Could you reproduce the lines below from the one with "Where should I click to: Open" through the one with "Given: Open Rate plans under Shop"? Keep both ends and add nothing.

MATERIAL TO PROCESS START

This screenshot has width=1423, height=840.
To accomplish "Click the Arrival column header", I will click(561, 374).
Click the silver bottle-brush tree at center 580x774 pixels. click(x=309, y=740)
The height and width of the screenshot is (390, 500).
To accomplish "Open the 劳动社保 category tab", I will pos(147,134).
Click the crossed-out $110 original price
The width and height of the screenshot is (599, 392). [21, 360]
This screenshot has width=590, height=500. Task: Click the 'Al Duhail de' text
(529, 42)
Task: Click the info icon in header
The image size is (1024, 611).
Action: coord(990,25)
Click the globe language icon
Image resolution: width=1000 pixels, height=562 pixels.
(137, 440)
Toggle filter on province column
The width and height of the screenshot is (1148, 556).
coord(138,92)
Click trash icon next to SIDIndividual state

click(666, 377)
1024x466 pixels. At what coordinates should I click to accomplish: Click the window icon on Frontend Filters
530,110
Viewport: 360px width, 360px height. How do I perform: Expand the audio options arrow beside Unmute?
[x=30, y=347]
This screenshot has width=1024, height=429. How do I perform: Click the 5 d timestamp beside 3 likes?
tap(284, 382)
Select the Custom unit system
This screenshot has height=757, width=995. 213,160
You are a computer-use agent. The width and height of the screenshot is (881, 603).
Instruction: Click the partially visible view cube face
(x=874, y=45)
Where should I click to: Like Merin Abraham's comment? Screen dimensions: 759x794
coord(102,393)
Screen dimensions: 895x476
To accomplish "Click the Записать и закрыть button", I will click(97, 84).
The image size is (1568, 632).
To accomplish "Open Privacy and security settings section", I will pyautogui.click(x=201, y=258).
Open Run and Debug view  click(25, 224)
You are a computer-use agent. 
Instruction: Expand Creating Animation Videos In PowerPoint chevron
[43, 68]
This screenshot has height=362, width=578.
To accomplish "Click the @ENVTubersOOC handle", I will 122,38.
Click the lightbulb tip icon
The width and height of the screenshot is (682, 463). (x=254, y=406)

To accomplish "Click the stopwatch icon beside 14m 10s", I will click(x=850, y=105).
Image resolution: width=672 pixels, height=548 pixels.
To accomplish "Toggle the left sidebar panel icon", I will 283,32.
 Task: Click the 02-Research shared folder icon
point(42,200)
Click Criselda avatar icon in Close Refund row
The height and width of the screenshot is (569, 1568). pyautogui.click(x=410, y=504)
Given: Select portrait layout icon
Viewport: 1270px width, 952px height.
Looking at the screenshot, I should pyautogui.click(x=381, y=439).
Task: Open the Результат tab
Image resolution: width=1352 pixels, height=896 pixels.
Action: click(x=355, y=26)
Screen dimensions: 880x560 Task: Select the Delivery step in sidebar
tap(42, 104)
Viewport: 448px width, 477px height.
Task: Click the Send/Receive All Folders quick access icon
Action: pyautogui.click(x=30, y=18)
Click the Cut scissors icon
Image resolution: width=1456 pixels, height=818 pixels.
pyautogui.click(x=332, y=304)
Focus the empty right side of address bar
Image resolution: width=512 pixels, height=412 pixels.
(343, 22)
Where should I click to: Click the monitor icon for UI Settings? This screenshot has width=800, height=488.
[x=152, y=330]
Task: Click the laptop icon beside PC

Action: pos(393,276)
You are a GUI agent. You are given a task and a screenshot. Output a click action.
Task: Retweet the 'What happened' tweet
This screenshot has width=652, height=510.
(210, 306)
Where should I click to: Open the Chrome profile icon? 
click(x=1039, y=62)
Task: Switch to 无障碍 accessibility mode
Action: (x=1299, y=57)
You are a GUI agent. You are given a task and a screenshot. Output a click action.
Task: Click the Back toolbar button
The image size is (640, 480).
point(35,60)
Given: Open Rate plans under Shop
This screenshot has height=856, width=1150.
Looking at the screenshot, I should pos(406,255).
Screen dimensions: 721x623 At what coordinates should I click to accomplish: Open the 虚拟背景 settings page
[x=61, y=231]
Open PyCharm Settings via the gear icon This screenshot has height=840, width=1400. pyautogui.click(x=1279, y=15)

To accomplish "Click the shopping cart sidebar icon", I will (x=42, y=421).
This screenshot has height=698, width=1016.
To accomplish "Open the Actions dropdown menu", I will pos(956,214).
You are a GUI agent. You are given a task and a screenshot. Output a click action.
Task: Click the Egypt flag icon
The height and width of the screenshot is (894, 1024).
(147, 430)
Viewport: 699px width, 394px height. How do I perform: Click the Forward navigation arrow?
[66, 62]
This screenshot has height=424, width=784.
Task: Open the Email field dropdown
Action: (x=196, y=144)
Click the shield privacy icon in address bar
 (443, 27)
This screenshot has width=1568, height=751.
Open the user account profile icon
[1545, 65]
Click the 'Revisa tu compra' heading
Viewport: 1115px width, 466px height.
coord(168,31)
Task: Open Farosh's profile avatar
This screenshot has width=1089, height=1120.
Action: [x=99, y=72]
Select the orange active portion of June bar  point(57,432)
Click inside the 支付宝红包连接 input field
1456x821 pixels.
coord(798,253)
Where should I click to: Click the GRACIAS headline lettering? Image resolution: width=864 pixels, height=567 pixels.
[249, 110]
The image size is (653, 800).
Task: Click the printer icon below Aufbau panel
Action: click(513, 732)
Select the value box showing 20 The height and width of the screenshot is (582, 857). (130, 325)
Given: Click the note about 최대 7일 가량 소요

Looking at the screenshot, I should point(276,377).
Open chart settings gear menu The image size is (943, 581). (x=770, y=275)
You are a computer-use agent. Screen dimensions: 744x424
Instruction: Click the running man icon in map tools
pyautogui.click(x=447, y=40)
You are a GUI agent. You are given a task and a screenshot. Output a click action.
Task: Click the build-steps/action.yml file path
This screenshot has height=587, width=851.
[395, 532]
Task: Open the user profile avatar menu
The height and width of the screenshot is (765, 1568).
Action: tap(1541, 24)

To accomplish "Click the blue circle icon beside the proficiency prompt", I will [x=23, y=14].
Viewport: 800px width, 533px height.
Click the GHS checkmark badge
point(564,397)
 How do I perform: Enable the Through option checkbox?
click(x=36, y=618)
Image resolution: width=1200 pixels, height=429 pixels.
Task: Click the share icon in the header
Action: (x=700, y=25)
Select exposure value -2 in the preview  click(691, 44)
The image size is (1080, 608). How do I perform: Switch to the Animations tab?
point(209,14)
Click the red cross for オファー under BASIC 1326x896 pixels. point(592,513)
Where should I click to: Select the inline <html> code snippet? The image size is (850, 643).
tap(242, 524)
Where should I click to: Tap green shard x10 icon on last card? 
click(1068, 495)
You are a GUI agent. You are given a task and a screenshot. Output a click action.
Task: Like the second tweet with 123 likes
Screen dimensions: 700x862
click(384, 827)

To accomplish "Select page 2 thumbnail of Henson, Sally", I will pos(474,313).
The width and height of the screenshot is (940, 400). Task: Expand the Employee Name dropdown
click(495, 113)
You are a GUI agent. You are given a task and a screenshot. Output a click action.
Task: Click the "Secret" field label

MATERIAL TO PROCESS END

RESULT —
Where should I click to: Open the Chrome profile icon? 
click(x=1039, y=62)
Task: Switch to 无障碍 accessibility mode
Action: (x=1299, y=57)
You are a GUI agent. You are given a task and a screenshot. Output a click action.
Task: Click the Back toolbar button
The image size is (640, 480).
point(35,60)
Given: Open Rate plans under Shop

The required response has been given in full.